(Records drawn from a dataset)
=== Section Start ===

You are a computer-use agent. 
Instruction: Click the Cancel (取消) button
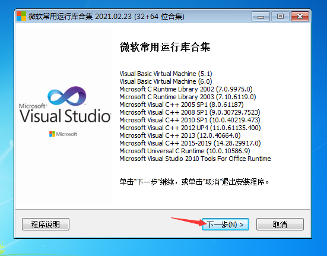[280, 225]
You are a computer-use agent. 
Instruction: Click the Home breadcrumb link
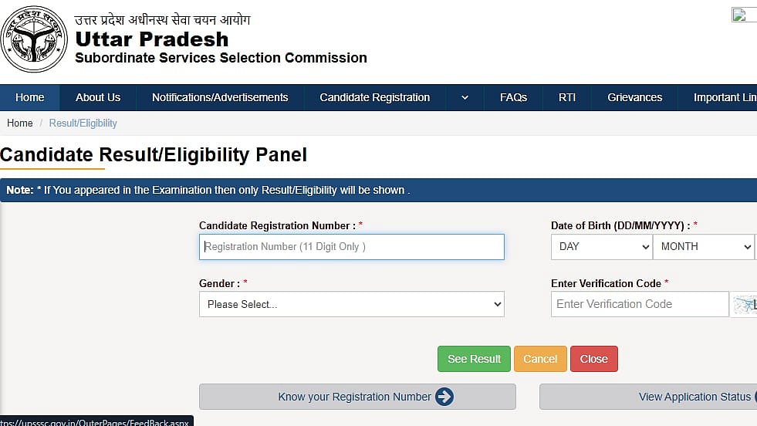(x=20, y=123)
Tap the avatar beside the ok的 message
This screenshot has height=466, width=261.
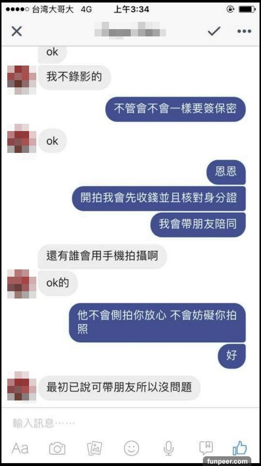coord(22,283)
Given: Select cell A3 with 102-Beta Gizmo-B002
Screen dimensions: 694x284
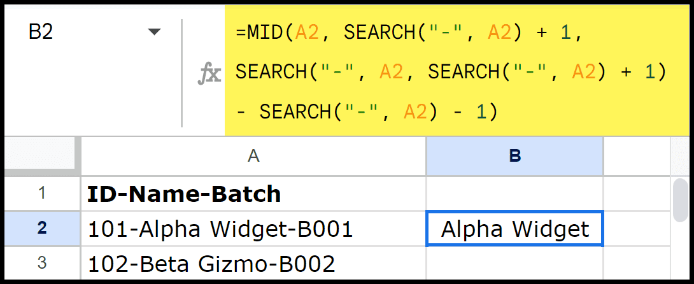Looking at the screenshot, I should click(x=253, y=263).
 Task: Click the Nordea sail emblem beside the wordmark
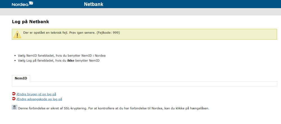pos(31,4)
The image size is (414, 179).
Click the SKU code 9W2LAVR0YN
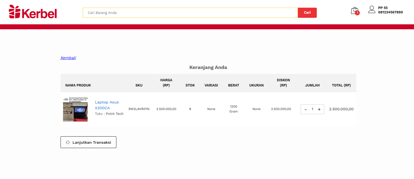(x=139, y=109)
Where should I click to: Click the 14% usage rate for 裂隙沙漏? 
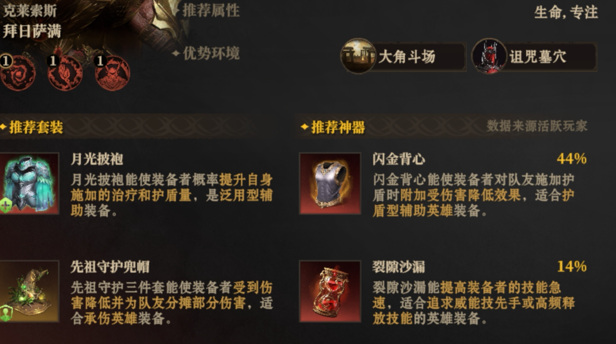pos(572,267)
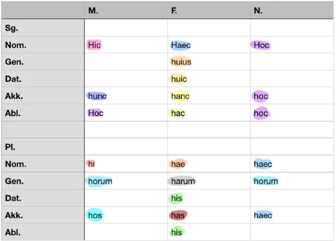
Task: Click the "M." column header
Action: point(93,11)
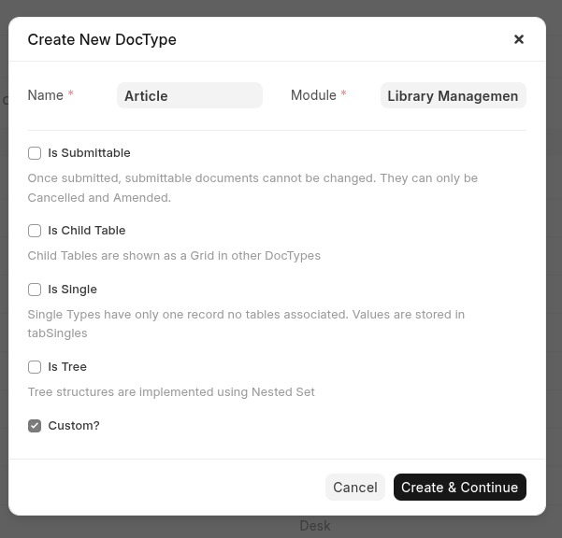The image size is (562, 538).
Task: Tick the Is Submittable checkbox
Action: (x=35, y=153)
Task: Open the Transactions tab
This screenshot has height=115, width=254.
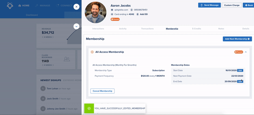Action: pos(147,29)
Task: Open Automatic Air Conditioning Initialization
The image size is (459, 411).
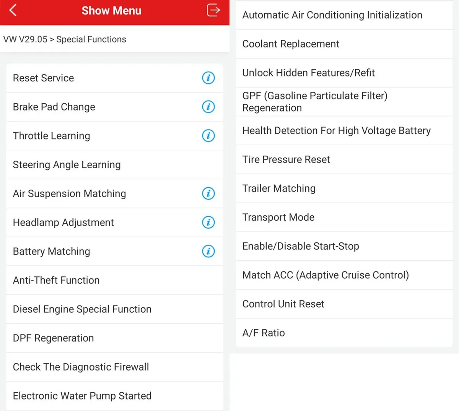Action: (332, 15)
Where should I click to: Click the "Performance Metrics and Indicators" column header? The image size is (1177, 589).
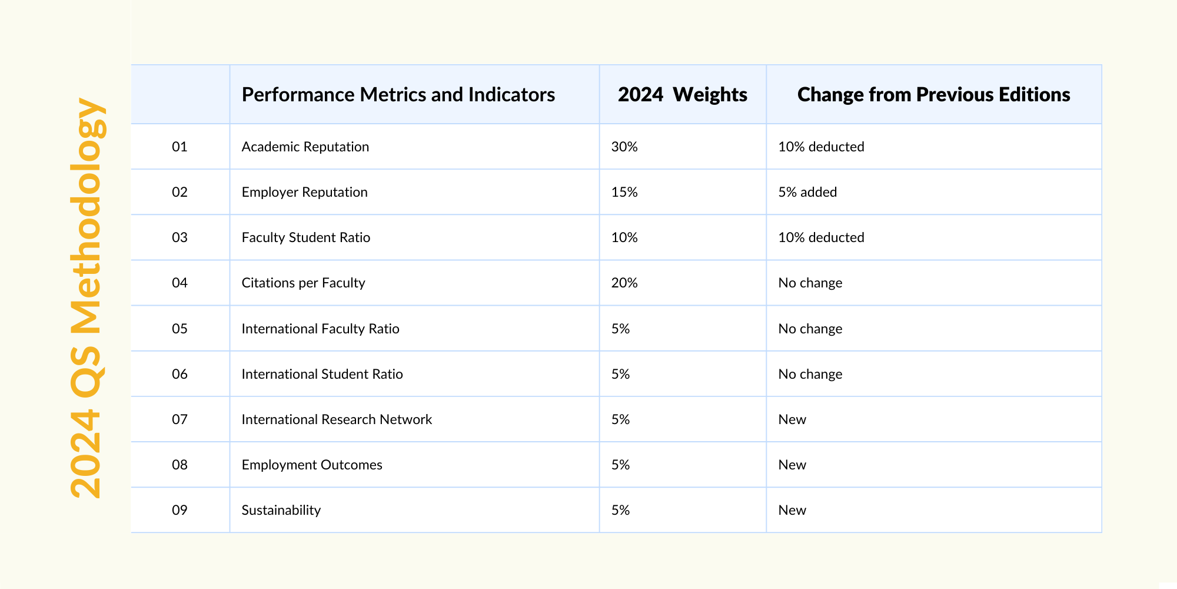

=== Section End ===

> _Task instructions_
From the lines above, copy those that contain the word "Open".

> _Response box_
Task: Open the Transactions tab
Task: Open Automatic Air Conditioning Initialization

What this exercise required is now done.